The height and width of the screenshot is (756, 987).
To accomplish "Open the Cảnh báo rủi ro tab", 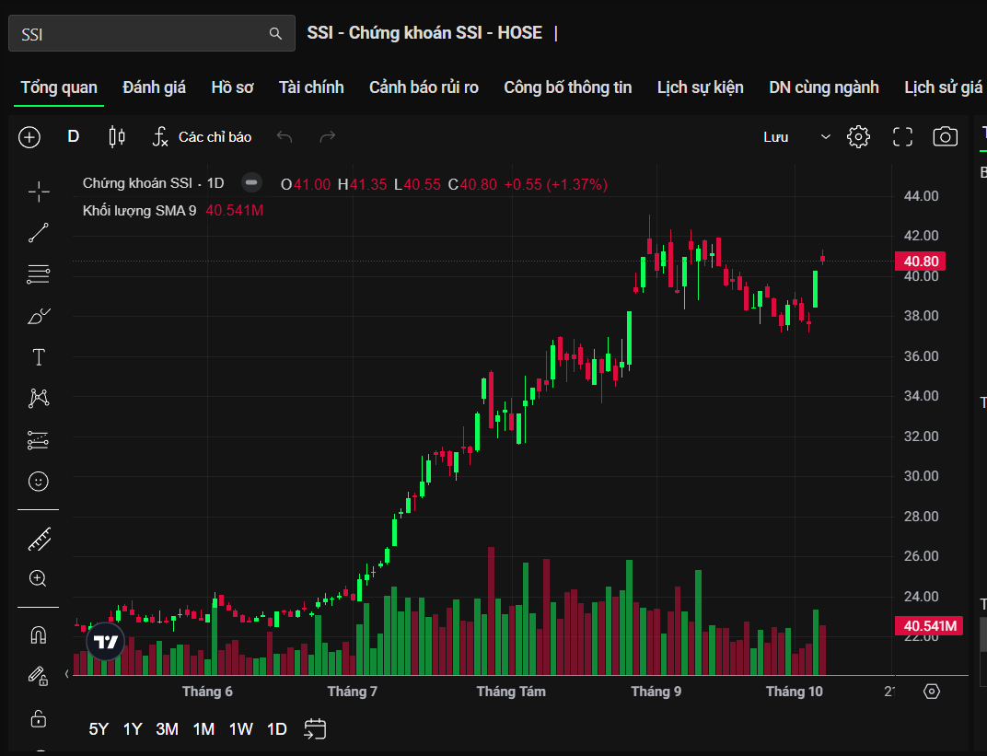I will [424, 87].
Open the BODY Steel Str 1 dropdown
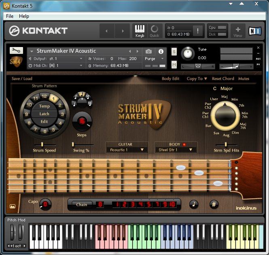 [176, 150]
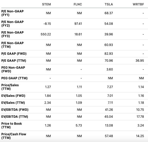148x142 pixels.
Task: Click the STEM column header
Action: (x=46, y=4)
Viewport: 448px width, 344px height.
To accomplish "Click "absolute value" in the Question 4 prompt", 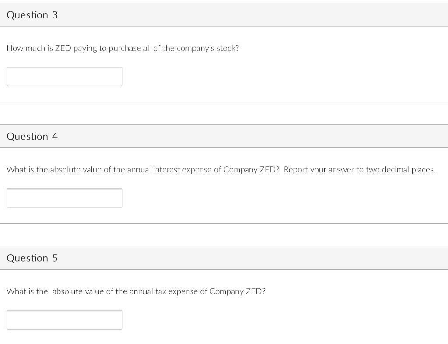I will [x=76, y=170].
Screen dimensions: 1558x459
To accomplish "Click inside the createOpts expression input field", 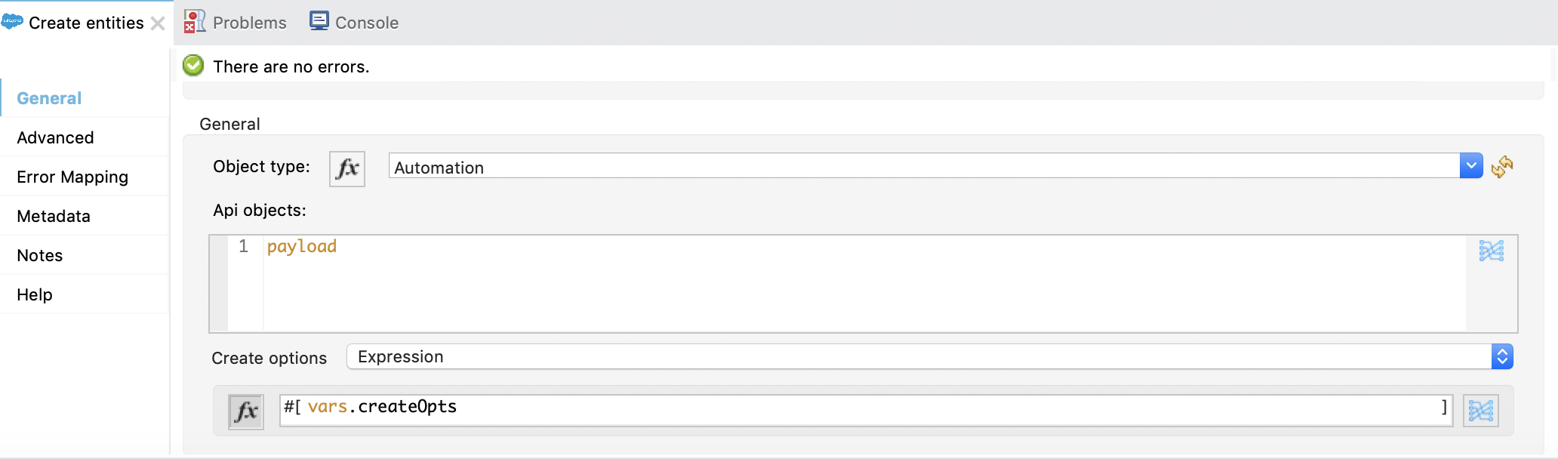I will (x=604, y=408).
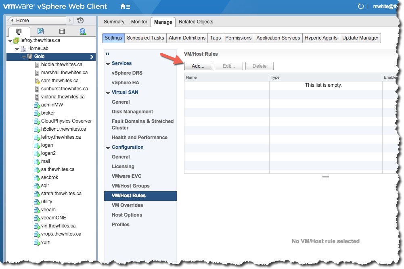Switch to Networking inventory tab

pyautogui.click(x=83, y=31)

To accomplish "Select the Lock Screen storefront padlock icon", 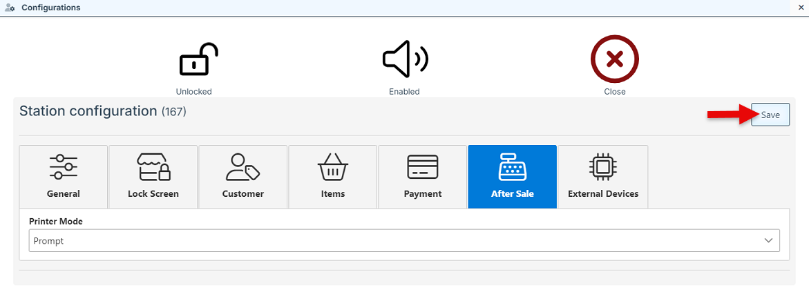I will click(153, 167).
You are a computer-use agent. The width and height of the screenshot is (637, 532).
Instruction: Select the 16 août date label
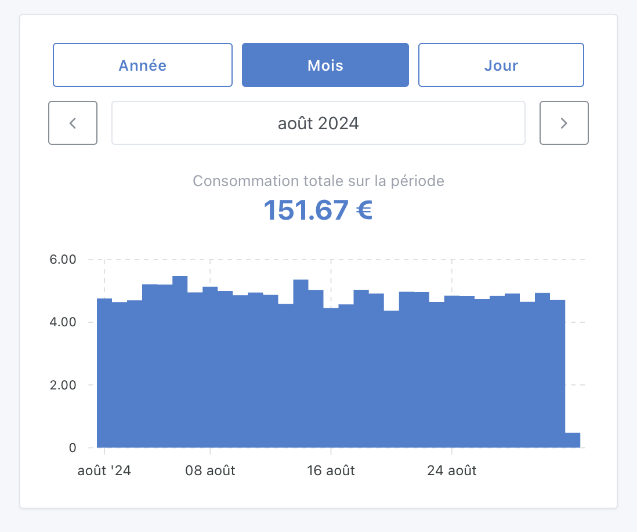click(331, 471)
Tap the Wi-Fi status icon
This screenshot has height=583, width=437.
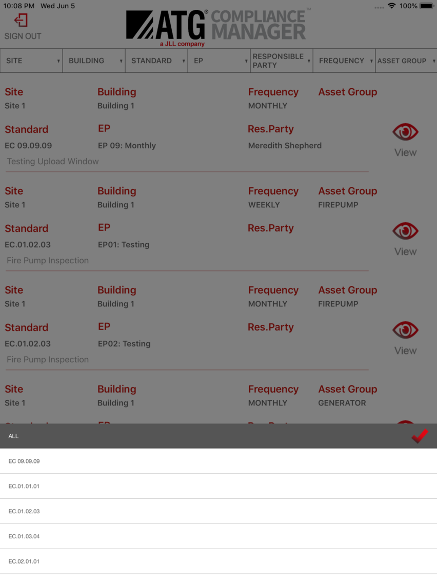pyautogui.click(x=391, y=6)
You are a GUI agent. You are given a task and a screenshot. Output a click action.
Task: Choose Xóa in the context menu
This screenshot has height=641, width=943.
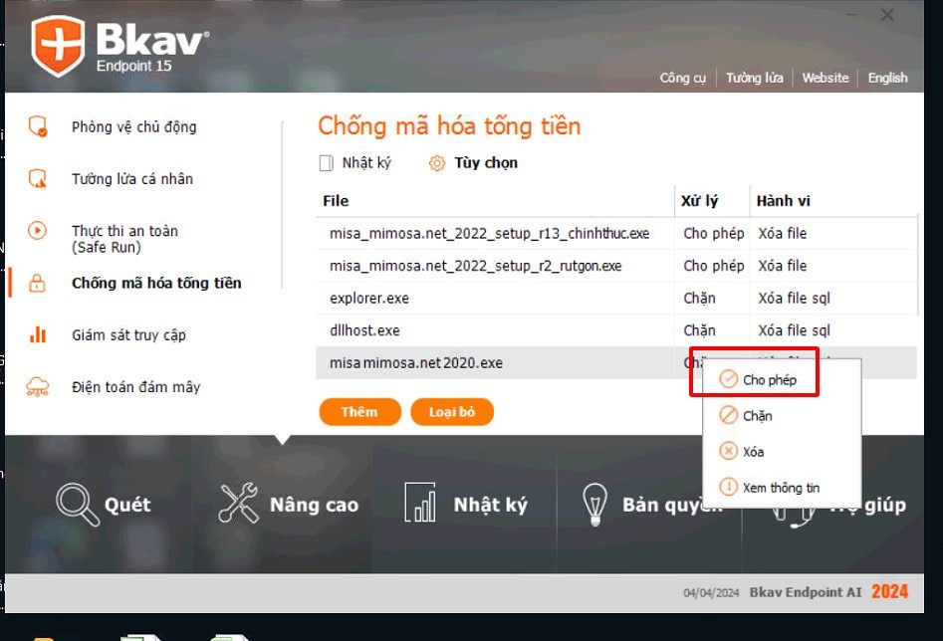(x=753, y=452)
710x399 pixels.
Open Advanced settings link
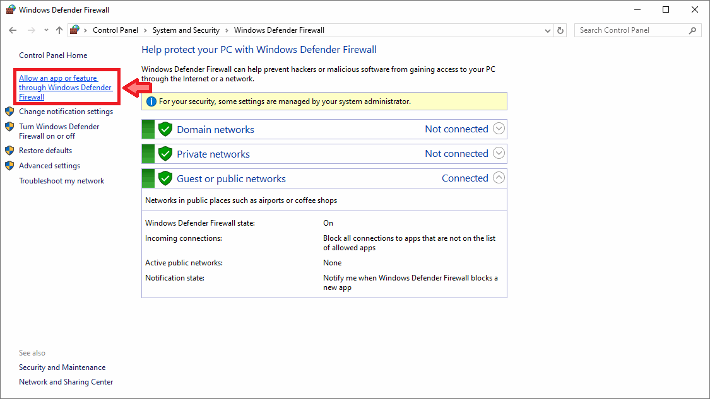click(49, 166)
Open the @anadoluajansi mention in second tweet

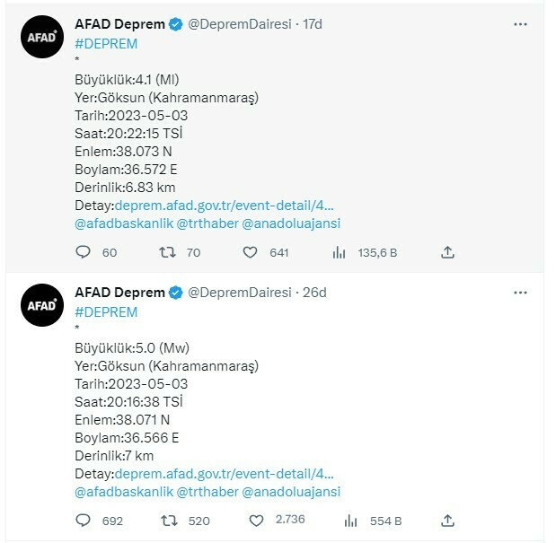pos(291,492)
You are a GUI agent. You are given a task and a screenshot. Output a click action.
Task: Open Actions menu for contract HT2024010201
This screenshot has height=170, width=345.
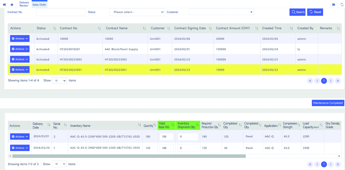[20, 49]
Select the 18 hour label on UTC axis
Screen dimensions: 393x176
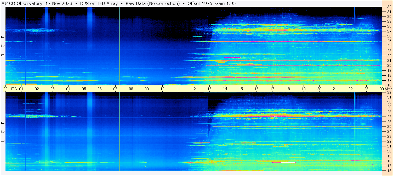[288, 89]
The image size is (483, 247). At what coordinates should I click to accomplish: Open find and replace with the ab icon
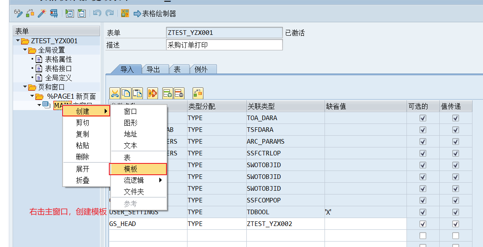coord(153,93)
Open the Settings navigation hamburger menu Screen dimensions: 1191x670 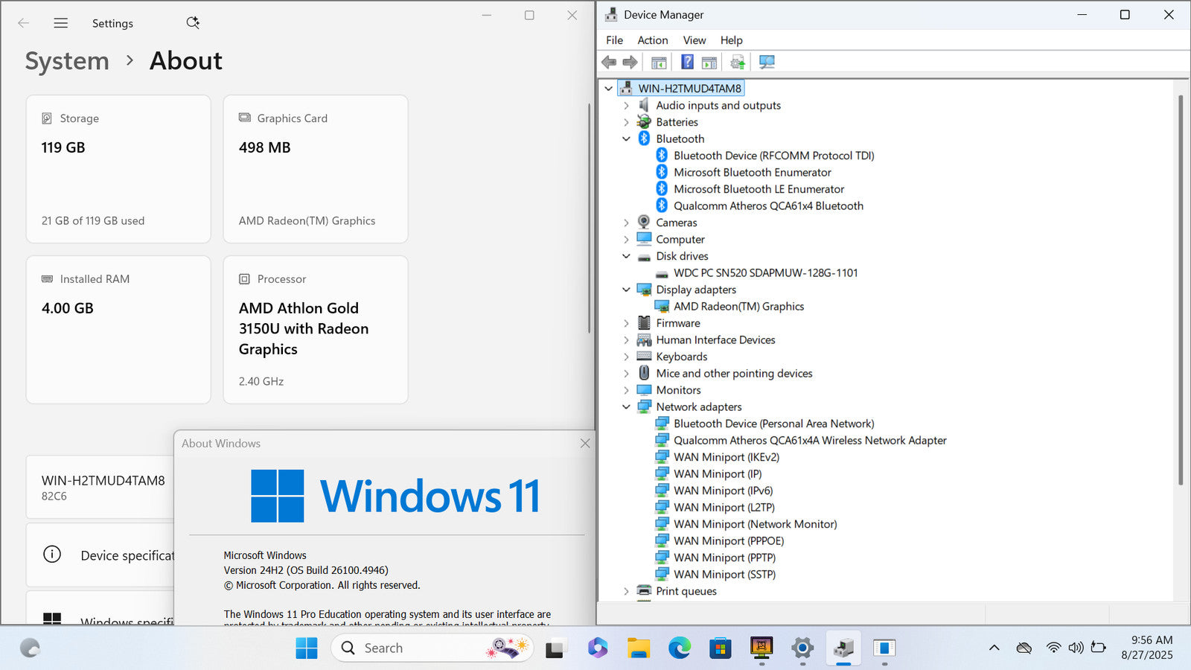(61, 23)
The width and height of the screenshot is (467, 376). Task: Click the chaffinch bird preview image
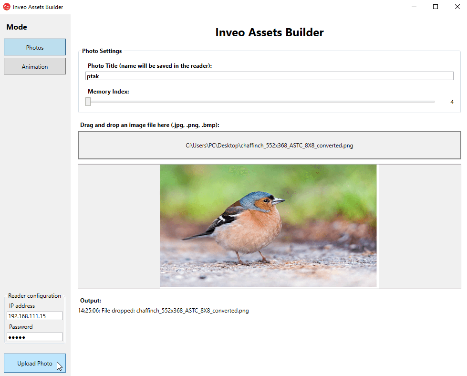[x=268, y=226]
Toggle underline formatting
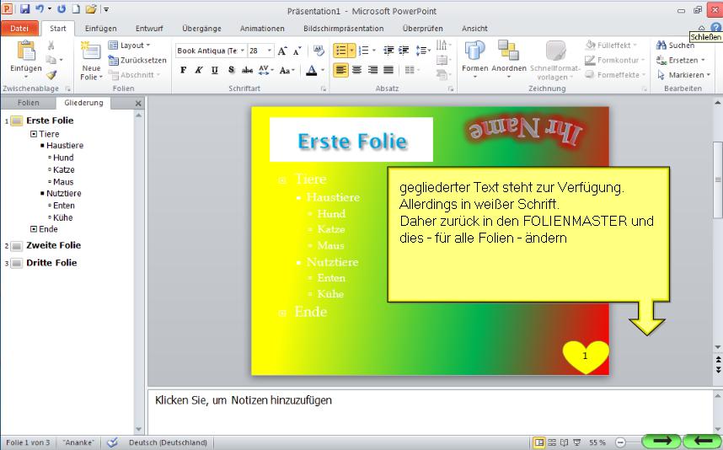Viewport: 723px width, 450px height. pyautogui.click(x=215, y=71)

What to do
Set the pictures aside and transcribe exactly the stretch of lines above, beginning with the one holding "Open Advanced settings link" and ending with the one holding "Task: Open Actions".

Answer to this exercise
Open Advanced settings link
click(49, 166)
Open the @anadoluajansi mention in second tweet

pos(291,492)
You are a GUI agent. You are given a task and a screenshot. Output a click action.
Task: Open Actions menu for contract HT2024010201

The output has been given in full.